◆ SELECTED EXCERPT:
It should be possibly to look at an organisation and see where on the spectrum between those poles it lies. People will be attracted or repelled by what they see. You can guess how liberals and democrats will respond.
The centre’s culture needs to understand that supporting local Parties is their objective. Without strong local Parties it will exhaust itself maintaining them. Too many messages are requests for forms that demand rather than support. More cross constituency support would also help. We are without a Data Officer at present and am sure are not the only one. Local Treasurer’s also deserve better than aggressive demands on their time.
Sadly, much of what has been written here underpins the largely collective misgivings we have about how the party is run. But what is to be done?
Peter Hirst points to a very real problem: the culture is so OTT and often aggressive that people do not want to accept roles where they fear that they may be vulnerable to retribution regardless of the efficiency that they may bring to the tasks. Not only is this OTT GDPR, it’s also very much on the finance side. I’m a qualified accountant – there is no way I would expose myself to the ramifications of being a Treasurer within the LibDems.
So, is there really any prospect of achieving radical change in a relatively short time? Are the entrenched interests of those who want to intellectualise about organisation such that it’s impossible to get concise, targeted, prompt, positive action? Where do we go from here? Extinction?

◆ GIVEN REQUEST 1:
Duplicate the passage on party culture between "Sadly, much of" and "within the LibDems.", inclusive.
◆ GIVEN REQUEST 2:
Answer these questions about the passage on party culture, one per line:
(a) What officer does the passage say "We are without" at present?
(b) Who does the passage say "points to a very real problem"?
(c) What qualification does the writer who would not become a Treasurer within the LibDems hold?
Answer from the passage on party culture alone.

◆ DATA SUPPLIED:
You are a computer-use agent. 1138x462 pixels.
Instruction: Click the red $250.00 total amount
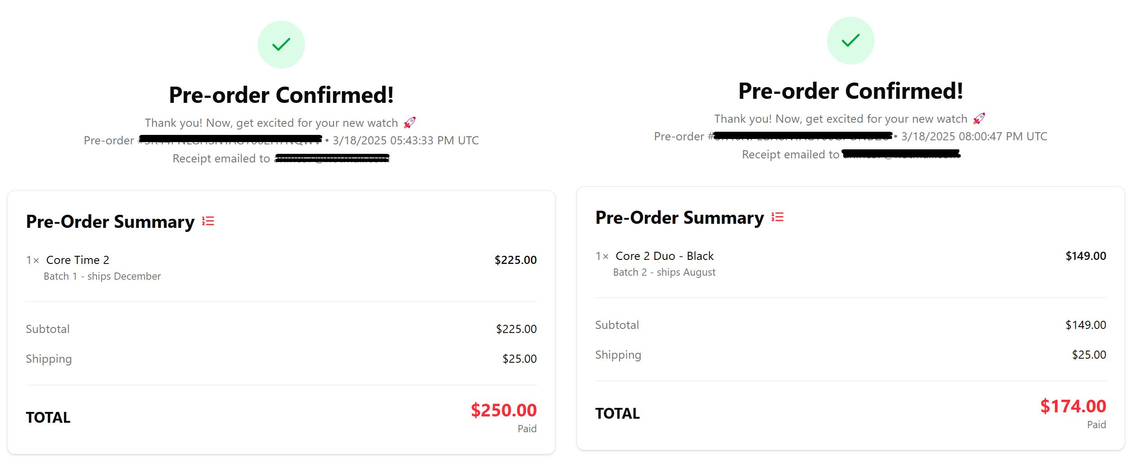[x=503, y=411]
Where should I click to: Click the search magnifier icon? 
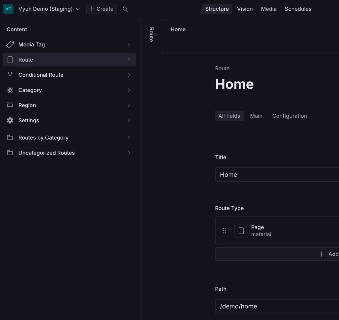125,9

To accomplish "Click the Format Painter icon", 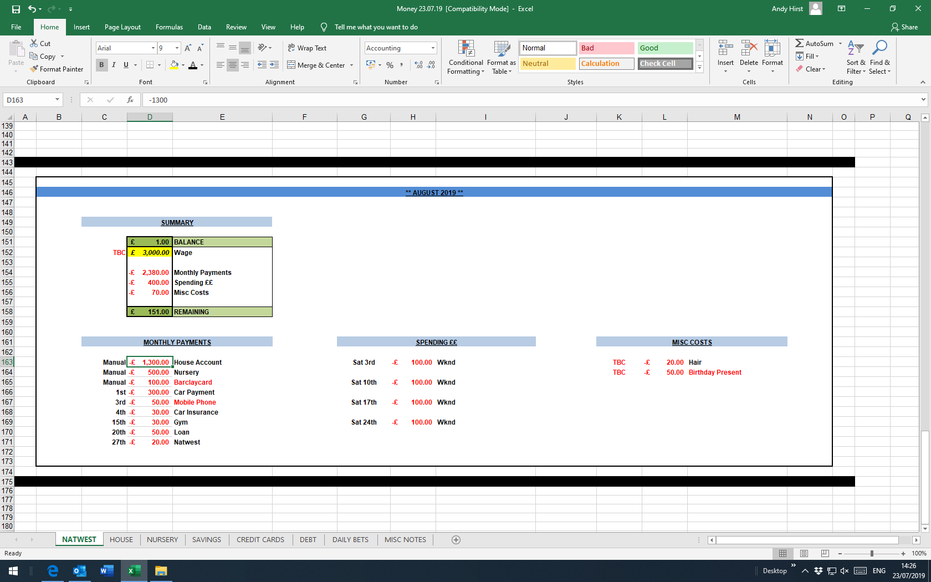I will 34,69.
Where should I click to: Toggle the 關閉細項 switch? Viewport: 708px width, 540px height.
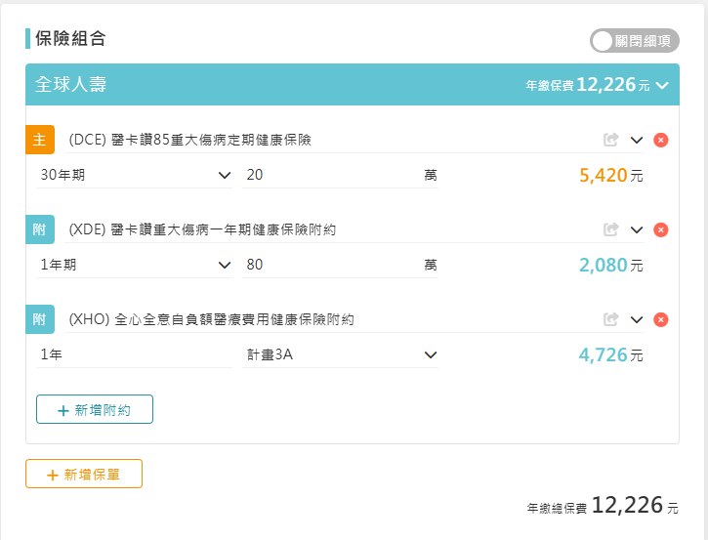coord(635,41)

◆ FULL ANSWER 1:
Sadly, much of what has been written here underpins the largely collective misgivings we have about how the party is run. But what is to be done?
Peter Hirst points to a very real problem: the culture is so OTT and often aggressive that people do not want to accept roles where they fear that they may be vulnerable to retribution regardless of the efficiency that they may bring to the tasks. Not only is this OTT GDPR, it’s also very much on the finance side. I’m a qualified accountant – there is no way I would expose myself to the ramifications of being a Treasurer within the LibDems.

◆ FULL ANSWER 2:
(a) A Data Officer.
(b) Peter Hirst.
(c) The writer is a qualified accountant.